Expected scenario: Will the economic data push the US Federal Reserve to change its policy?
Arabictrader.com – During trading tomorrow, Wednesday, at 6 pm GMT, the markets are awaiting a release on the interest rate and monetary policy measures, in addition to the announcement of the bank’s economic expectations. This is scheduled to be followed by the press conference of US Federal Reserve Governor, Jerome Powell, to comment on the interest statement and the economic outlook statement, and tomorrow’s decisions and Powell’s statements are expected to have a strong impact on market movements.
Economic conditions in the United States
Since the last US Federal Reserve meeting, many important economic data were released in the US, which had a strong impact on the movements of the US, major currencies and various markets. Looking at these data, we find that these data were uneven during the month of August. On the one hand, the monthly data during August fell short of expectations, while the annual inflation rate continued to be near its highest level in nearly 13 years.
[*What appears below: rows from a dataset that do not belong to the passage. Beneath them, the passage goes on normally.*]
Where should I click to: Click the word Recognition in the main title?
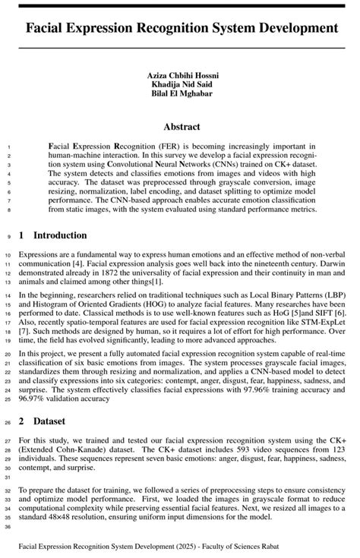[x=176, y=29]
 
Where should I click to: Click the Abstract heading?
[x=180, y=127]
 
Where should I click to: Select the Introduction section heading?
[x=60, y=235]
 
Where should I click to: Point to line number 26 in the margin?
[x=7, y=422]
The US labor market data witnessed a mixed performance during last August, which raised expectations that the US Federal Reserve will postpone the hint to start reducing asset purchases, especially after the very weak performance of the non-farm employment change indicator. And retail sales returned expectations to start reducing asset purchases soon to the markets again, as data jumped during August in a way that exceeded market expectations strongly.
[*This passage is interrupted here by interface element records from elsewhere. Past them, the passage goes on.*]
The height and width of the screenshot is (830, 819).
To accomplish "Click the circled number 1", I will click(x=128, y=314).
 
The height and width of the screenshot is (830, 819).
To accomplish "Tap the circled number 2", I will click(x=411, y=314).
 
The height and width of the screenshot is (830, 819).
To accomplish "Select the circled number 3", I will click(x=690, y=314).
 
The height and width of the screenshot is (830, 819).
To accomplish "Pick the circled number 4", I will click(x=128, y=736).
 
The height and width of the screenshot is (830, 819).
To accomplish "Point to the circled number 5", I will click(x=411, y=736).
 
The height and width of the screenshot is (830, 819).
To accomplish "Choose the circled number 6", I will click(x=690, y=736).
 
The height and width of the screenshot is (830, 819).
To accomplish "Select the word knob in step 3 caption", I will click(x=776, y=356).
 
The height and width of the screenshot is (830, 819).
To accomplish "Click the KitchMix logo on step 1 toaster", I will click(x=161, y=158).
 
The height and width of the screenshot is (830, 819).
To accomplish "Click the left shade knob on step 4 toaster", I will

Decision makers’ statements
The statements of the US Federal Reserve members have continued over the past two weeks, and many of them have similar statements regarding the need to start reducing bond purchases. Loretta Mester stressed the need to start reducing the size of the bank’s purchases of assets during the current year, and that this will end by the middle of next year.
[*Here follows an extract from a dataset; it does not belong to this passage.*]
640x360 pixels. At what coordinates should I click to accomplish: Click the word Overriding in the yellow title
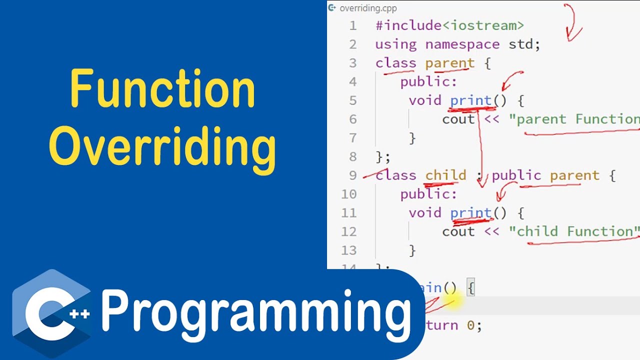coord(162,146)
Rafael Bostik indicated that the door is still open to start reducing bond purchases this year, and he does not think that the US Federal Reserve will signal the start of reducing bond purchases this month. Robert Kaplan believed that it would be better to start reducing bond purchases if the economic data came in line with the bank’s expectations, and stressed his support for the start of a gradual decline in asset purchases starting from next October.
As for the US Federal Reserve, Jerome Powell, he said last August that he believes that a move to reduce bond purchases by the end of the year may be appropriate if the economy continues to develop as expected, and Deputy Governor of the Bank, John Williams, reiterated those statements even after The jobs report was released last August.
Expected scenarios for tomorrow’s decision and its impact on the US dollar
Market expectations indicate that the US Federal Reserve will keep the interest rate unchanged during the September meeting at 0.25%, and the bank is likely not to change any monetary policy measures during the September meeting, but it is possible that the bank will tend to hint to start reducing bond purchases.
In addition, the markets focus will be more focused on the bank’s expectations during the September meeting, as the bank will announce expectations of economic growth, unemployment and inflation, and the bank will also issue interest rate expectations, which will determine interest paths until 2024, and the last expectations of the bank during last June had It showed that the average forecast of the 18-member panel was that it could raise rates twice by 25 basis points by the end of 2023.
Thus, any signals from the US Federal Reserve about starting to reduce bond purchases, or improving expectations of unemployment, inflation and growth, will be strongly reflected on the movements of the US dollar, and will push it to achieve more gains and return to moving above 93.50 levels again and exceeding those levels.
However, the US Federal Reserve Governor, Jerome Powell, may resort to waiting for some time to be sure of more economic data, especially the US labor market data during September and October, which will limit the gains of the US dollar that it made this week.